Waktu yang sulit untuk salat, tidak terjaganya aurat saat ganti busana karena tidak ada ruang khusus, dan kondisi “selalu” dikerubungi para lelaki merupakan ujian dan fitnah bagi seorang muslimah yang berkarir di dunia fesyen. Apalagi terkait syar’i-nya busana yang dikenakan, seringkali harus mengikuti kemauan desainer dan manajemen, bukan mengikuti idealisme sang model.

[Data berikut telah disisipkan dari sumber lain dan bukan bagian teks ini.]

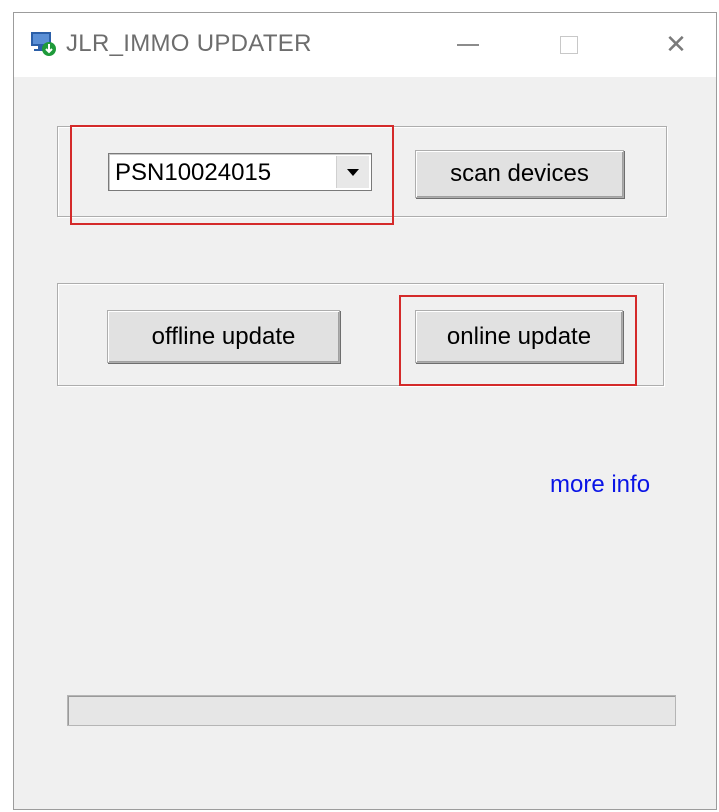 The image size is (719, 812). Describe the element at coordinates (224, 336) in the screenshot. I see `offline-update-button: offline update` at that location.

Di kontes kecantikan, ujian dan fitnah juga bertebaran. Bukan sekadar burkini, tetapi eksploitasi kecantikan itu sendiri. Meski seandainya kontestan kontes kecantikan boleh berhijab, tetaplah mereka dinilai berdasarkan kecantikannya untuk kemudian dieksploitasi demi mempromosikan produk kecantikan.
Pakaian yang mereka kenakan, meski membungkus tubuh, tentu tetap disesuaikan dengan target “menampakkan kecantikan“. Sehingga busana yang ditampilkan adalah yang menonjolkan lekuk tubuh. Juga riasan yang diaplikasikan tentu ditujukan untuk menonjolkan kecantikan, bukan yang sekadarnya. Dalam kondisi ini, tabarruj tak bisa dihindari.
Syiar hijab merupakan tujuan yang mulia, tetapi mewujudkannya tak bisa dengan cara-cara yang justru membahayakan terjaganya kehormatan dan kemuliaan muslimah. Jika seorang muslimah ingin melakukan syiar tentang hijab, dia harus selektif memilih saluran. Misalnya dengan melakukan aktivitas sosial yang berdampak membantu kalangan tak berpunya, atau menjadi desainer busana syar’i, dan lain-lain.
Sempurnanya Syiar
Syiar tentang hijab sangat mulia dilakukan para individu dan komunitas. Namun isu islamofobia yang dihembuskan negara-negara Barat terus menebarkan fitnah dan teroris bagi para hijaber. Di Barat, seperti di Prancis, para muslimah tak leluasa berhijab. Mereka terancam sanksi jika mengenakan pakaian yang diperintahkan Allah ta’ala ini.
Atas kondisi ini, tak cukup kerja keras para individu dan komunitas untuk mengampanyekan hijab sebagai pakaian muslimah. Butuh dukungan sebuah negara yang menaungi seluruh muslimah sedunia, sehingga mereka bisa berhijab dengan aman, tanpa ada sanksi yang mengancam.
Pada masa Khilafah, ketika ada satu muslimah saja yang ditarik busananya, negara segera mengerahkan pasukan dalam jumlah besar untuk menghukum pelakunya. Saat itu hijab menjadi kiblat mode dunia, hingga para perempuan nonmuslim pun menutup auratnya meniru para muslimah. MasyaAllah.